Viaggio nella mente dei neonati. Ecco le nostre prime emozioni

di PAT WINGERT e MARTHA BRANT

Nel cervello di un neonato indifeso e apparentemente inconsapevole di tutto accade molto più di quanto abbiate mai potuto supporre. Nuove ricerche stanno inducendo i pediatri e gli psicologi infantili a cambiare le loro convinzioni di lunga data sulle capacità emotive e intellettive di bambini anche molto piccoli.

Pubblicato il 10-07-2006, aggiornato il 10-07-2006
Nel cervello di un neonato indifeso e apparentemente inconsapevole di tutto accade molto più di quanto abbiate mai potuto supporre.
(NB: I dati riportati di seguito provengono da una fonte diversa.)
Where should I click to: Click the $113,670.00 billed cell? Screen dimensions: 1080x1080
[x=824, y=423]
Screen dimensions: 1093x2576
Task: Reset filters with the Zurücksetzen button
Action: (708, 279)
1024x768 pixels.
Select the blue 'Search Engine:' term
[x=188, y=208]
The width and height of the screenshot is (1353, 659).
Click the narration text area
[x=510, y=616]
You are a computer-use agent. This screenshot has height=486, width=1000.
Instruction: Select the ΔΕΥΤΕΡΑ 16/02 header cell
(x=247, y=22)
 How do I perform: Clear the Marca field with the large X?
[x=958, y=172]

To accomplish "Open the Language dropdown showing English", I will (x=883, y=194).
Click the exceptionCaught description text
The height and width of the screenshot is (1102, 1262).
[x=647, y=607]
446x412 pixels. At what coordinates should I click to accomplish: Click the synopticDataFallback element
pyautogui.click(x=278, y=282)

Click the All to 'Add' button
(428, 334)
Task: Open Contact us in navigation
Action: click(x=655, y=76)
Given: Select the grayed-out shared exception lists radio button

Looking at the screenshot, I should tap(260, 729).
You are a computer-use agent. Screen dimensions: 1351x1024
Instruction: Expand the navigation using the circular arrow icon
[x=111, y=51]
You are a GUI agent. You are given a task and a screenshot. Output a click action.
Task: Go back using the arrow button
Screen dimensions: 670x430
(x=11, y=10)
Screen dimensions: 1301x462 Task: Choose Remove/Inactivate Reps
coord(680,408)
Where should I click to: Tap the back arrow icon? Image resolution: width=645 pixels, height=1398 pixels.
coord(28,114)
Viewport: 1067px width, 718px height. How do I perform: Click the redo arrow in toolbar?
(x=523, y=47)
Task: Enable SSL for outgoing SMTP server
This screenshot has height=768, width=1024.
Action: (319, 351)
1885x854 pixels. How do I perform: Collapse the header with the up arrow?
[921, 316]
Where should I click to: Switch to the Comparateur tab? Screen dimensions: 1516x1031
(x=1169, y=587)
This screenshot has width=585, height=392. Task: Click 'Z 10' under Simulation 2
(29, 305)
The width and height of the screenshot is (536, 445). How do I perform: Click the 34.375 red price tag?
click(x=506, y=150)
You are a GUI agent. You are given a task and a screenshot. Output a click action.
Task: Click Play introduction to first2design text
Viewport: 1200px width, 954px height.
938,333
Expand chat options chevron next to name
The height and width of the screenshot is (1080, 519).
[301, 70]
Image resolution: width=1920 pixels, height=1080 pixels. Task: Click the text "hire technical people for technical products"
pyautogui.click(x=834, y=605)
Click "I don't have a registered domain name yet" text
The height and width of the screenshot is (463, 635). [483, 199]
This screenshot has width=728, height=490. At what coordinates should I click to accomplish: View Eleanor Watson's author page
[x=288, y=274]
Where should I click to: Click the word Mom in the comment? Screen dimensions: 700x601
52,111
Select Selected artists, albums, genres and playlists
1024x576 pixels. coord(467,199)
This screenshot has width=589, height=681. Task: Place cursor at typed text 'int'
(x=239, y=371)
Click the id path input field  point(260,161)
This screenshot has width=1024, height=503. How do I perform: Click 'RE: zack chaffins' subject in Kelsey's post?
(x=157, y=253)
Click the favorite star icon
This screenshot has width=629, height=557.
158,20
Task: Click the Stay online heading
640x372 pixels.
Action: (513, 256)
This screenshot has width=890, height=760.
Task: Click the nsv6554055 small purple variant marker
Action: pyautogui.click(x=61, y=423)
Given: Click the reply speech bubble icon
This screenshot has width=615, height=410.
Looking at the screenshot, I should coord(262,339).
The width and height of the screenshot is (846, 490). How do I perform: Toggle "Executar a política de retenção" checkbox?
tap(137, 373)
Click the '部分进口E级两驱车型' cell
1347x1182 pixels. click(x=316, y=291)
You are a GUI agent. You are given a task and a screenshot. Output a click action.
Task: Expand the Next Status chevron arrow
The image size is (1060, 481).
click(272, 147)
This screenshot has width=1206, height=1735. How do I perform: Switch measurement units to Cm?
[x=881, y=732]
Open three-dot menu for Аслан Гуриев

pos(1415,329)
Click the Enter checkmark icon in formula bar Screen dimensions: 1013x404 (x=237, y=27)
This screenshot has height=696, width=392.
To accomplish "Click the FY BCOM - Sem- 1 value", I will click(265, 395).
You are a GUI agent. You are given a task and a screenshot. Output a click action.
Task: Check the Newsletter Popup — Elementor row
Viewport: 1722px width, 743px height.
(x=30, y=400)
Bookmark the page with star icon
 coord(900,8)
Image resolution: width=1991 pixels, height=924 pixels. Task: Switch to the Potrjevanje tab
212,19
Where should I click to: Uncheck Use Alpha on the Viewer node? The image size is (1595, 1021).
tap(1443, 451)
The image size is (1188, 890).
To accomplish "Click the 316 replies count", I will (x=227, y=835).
Nuove ricerche stanno inducendo i pediatri e gli psicologi infantili a cambiare le loro convinzioni di lunga data sulle capacità emotive e intellettive di bambini anche molto piccoli. Nel 1890 lo psicologo William James descrisse come “una grande, inesauribile e animata confusione” la visione del mondo dei neonati. Questo principio rimase indiscusso per quasi un quarto di secolo: i neonati erano creature dal cervello assai poco sviluppato, che si limitavano a imitare chi stava loro intorno e che davano prova soltanto delle emozioni più semplici, come la felicità, la tristezza e la rabbia.